Removes duplicate events from search results. That is, events that contain the same value in the specified field. The first matching event is kept, and the subsequent events with the same value in the specified field are removed.
Synopsis
... | dedup [N] <field1>,<field2>, ... [keepevents=(true|false)] [keepempty=(true|false)]
N is an optional number that specifies the number of duplicate events to keep. For example, “dedup 5 deviceEventClassId” will keep the first five events containing the same deviceEventClassId values for each deviceEventClassId, and remove the events that match after the first five have been kept. Default: 1.
field1, field2 is a field or a comma-separated field list whose values are compared to determine duplicate events. If a field list is specified, the values of the unique sets of all those fields are used to remove events. For example, if name and deviceCustomNumber1 are specified, and two events contain “Network Usage - Outbound” and “2347896”, only the first event is kept in the search results.

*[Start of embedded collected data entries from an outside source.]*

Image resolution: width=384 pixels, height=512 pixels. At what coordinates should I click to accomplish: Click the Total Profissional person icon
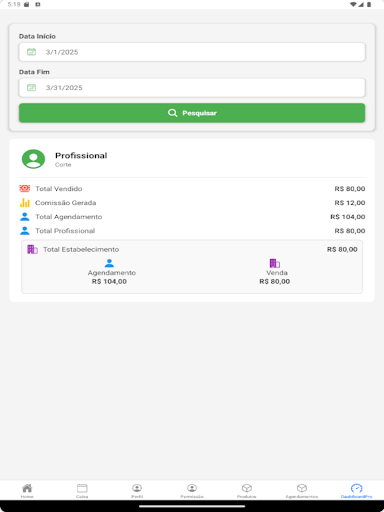tap(25, 231)
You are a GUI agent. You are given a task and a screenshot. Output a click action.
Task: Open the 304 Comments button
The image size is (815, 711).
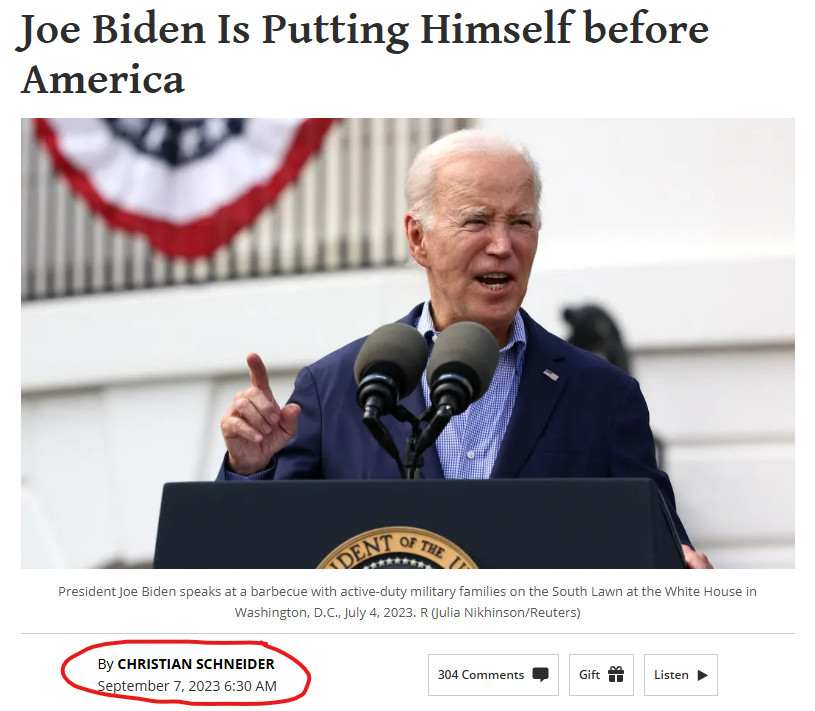click(493, 675)
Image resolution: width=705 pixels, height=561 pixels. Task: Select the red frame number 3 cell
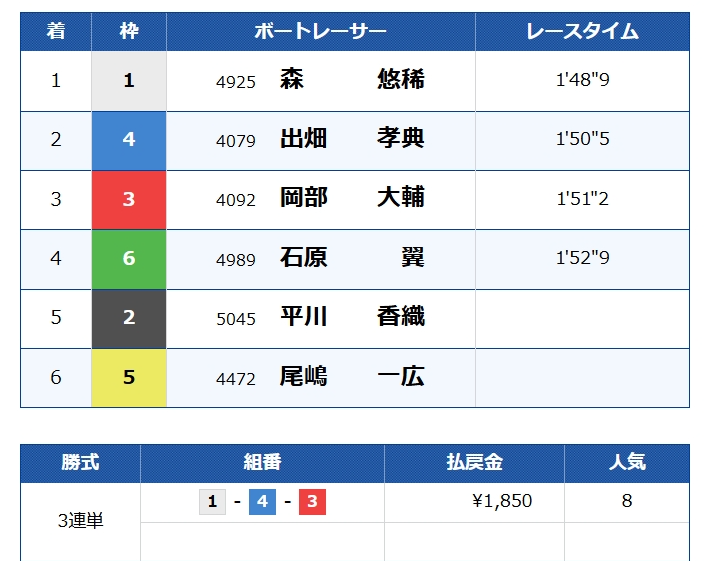tap(129, 199)
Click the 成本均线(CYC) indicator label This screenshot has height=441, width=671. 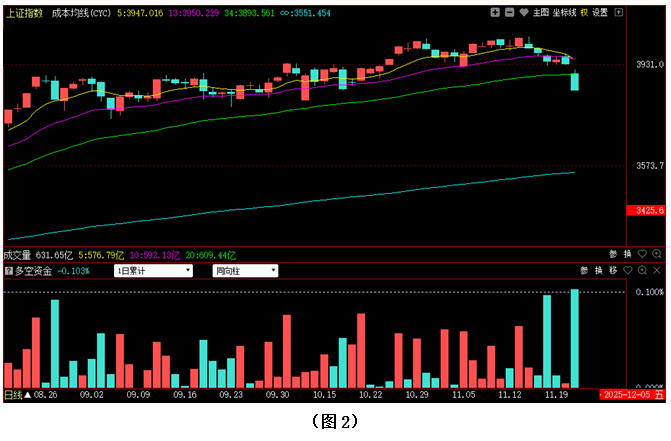point(81,13)
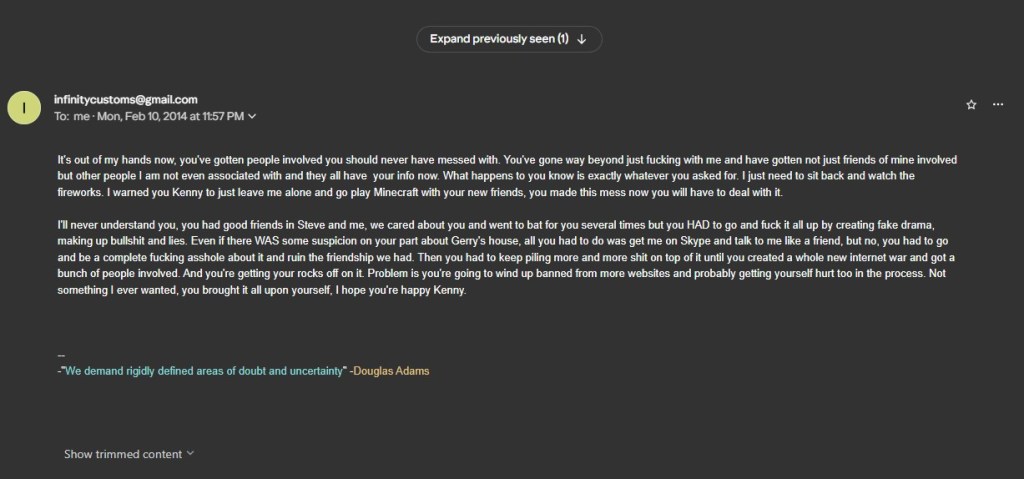The height and width of the screenshot is (479, 1024).
Task: Expand recipient details chevron beside the date
Action: 252,116
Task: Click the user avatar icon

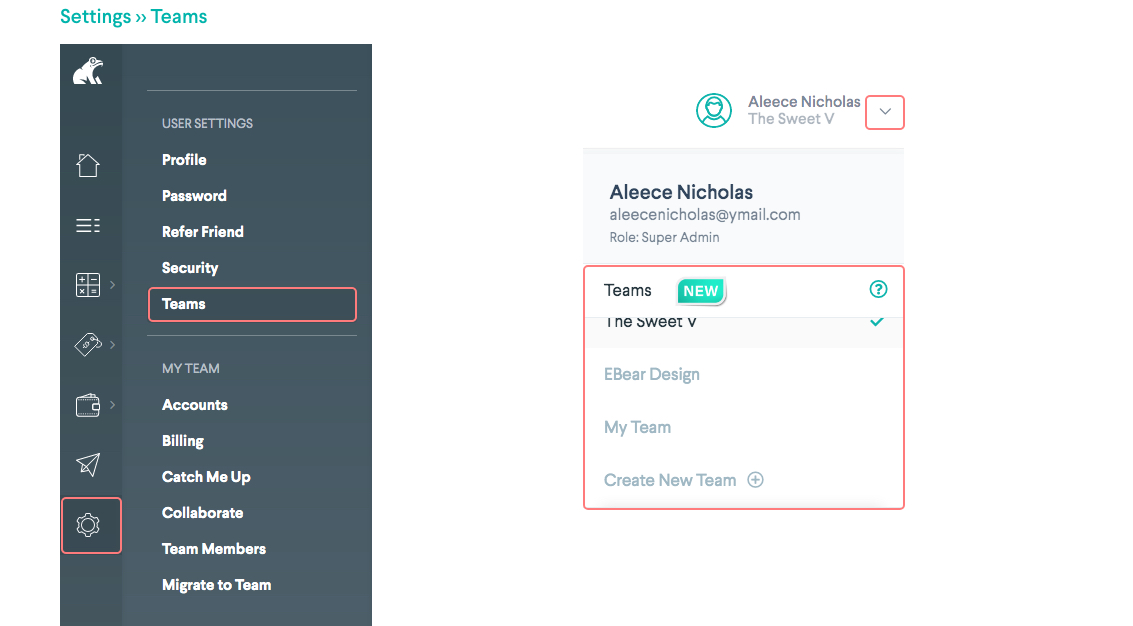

keepevents specifies whether to set the fields specified in the field list to NULL or not. When this option is set to True, the values are set to NULL and events are not removed from search results. However, when this option is set to False, duplicate events are removed from the search results. Default: False.
keepempty specifies whether to keep events in the search results whose specified fields contain NULL values. When this option is set to True, events with NULL values are kept, however if this option is set to False, events with NULL values are removed. Default: False.
To view events from unique devices:
... | dedup deviceAddress
To view unique deviceEventClassId events from unique devices:
... | dedup deviceEventClassId deviceAddress
To view the className in events with Java exceptions in the message field:
exception | <rex_expression> | dedup 5 className
In the example above, <rex_expression> is not shown in detail; however this expression extracts the class name in a field called className, which the dedup operator acts upon.